Left Ventricular remodeling and modification of aortic stiffness after endovascular aortic repair: a systematic review and meta-analysis

Scritto il 19/05/2026
da Chuwen Chen

Langenbecks Arch Surg. 2026 May 19. doi: 10.1007/s00423-026-04082-7. Online ahead of print.

ABSTRACT

OBJECTIVE: The aim of this systematic review and meta-analysis was to investigate the changes in aortic stiffness before (pre) and after endovascular aortic repair (ER) for thoracic and abdominal aortic disease, along with the associated changes in left ventricular function.

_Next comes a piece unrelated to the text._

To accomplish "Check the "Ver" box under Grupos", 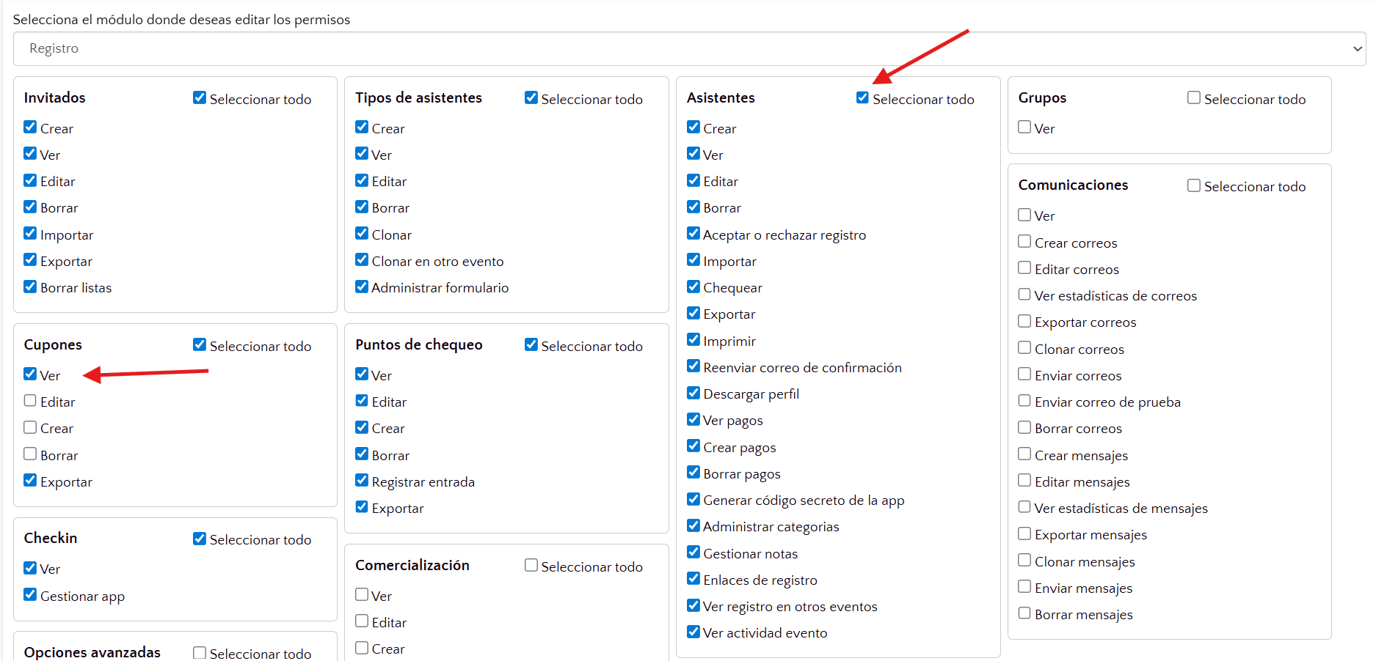I will point(1024,128).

METHOD: PubMed, Web of Science, EMBASE, the Cochrane Central Register of Controlled Trials, and ClinicalTrials.gov were searched. Two independent reviewers screened and selected eligible studies, and RevMan 5.4 was used for the statistical analysis.

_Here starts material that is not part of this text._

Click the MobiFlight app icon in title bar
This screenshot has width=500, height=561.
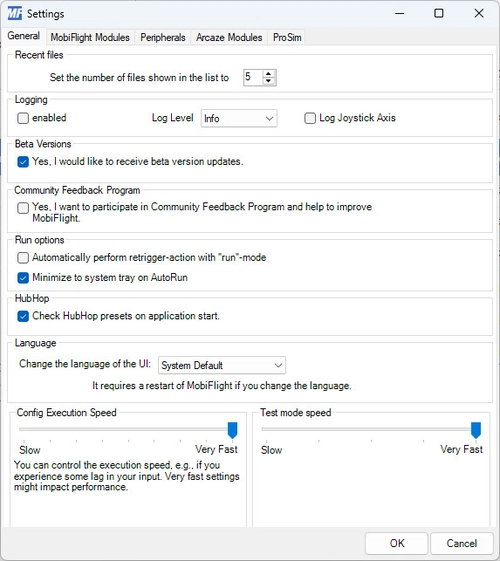click(x=15, y=14)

RESULTS: A total of 28 studies (including 2227 participants) were included. Abdominal aortic aneurysms (AAA) patients had higher pulse wave velocity (PWV) than volunteer participants (Mean difference [MD]:2.08; 95% confidence interval (CI): 0.54-3.62, I2 = 94%, p = 0.008). The PWV increased after ER (MD 1.22; 95%CI: 0.54-1.91, I2 = 86%, p < 0.001) and subgroup analysis of thoracic endovascular aortic repair (TEVAR, MD: 1.51; 95%CI: 0.83-2.19, I2 = 9%, p < 0.001) and endovascular aneurysm repair (EVAR, MD:1.29; 95%CI: 0.39-2.20, I2 = 90%, p = 0.005) showed similar results. Pooled analysis also showed that the left ventricular mass index (LVMI) increased after ER (MD:5.35; 95%CI: 1.16-9.54, I2 = 24%, p = 0.01), while no significant change was observed in left ventricular ejection fraction (MD:0.08; 95%CI: -0.63-0.79, I2 = 0%, p = 0.82).

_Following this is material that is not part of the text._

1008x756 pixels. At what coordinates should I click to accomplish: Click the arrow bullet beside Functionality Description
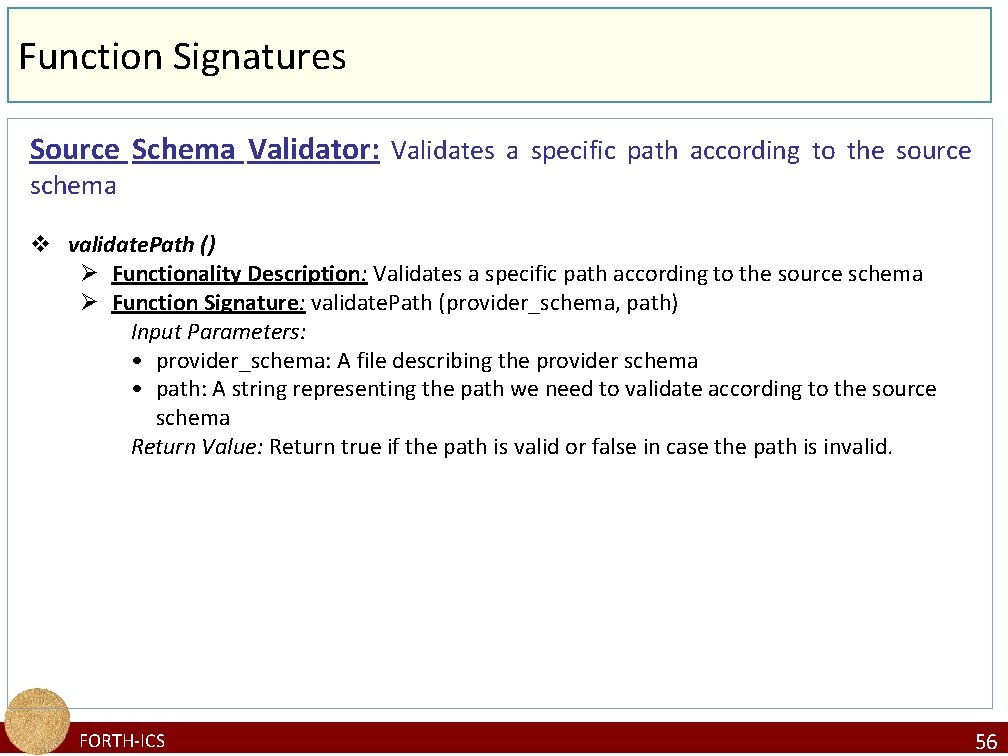pos(89,274)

CONCLUSION: Patients with AAA have significantly higher PWV than age-matched controls. Endovascular repair may be associated with left ventricular structural remodeling, as reflected by changes in LVMI, while no significant effect on LVEF was observed. These adverse remodeling processes may merit consideration during follow-up. Further high-quality studies are needed to confirm these findings and to clarify strategies for reducing aortic stiffness.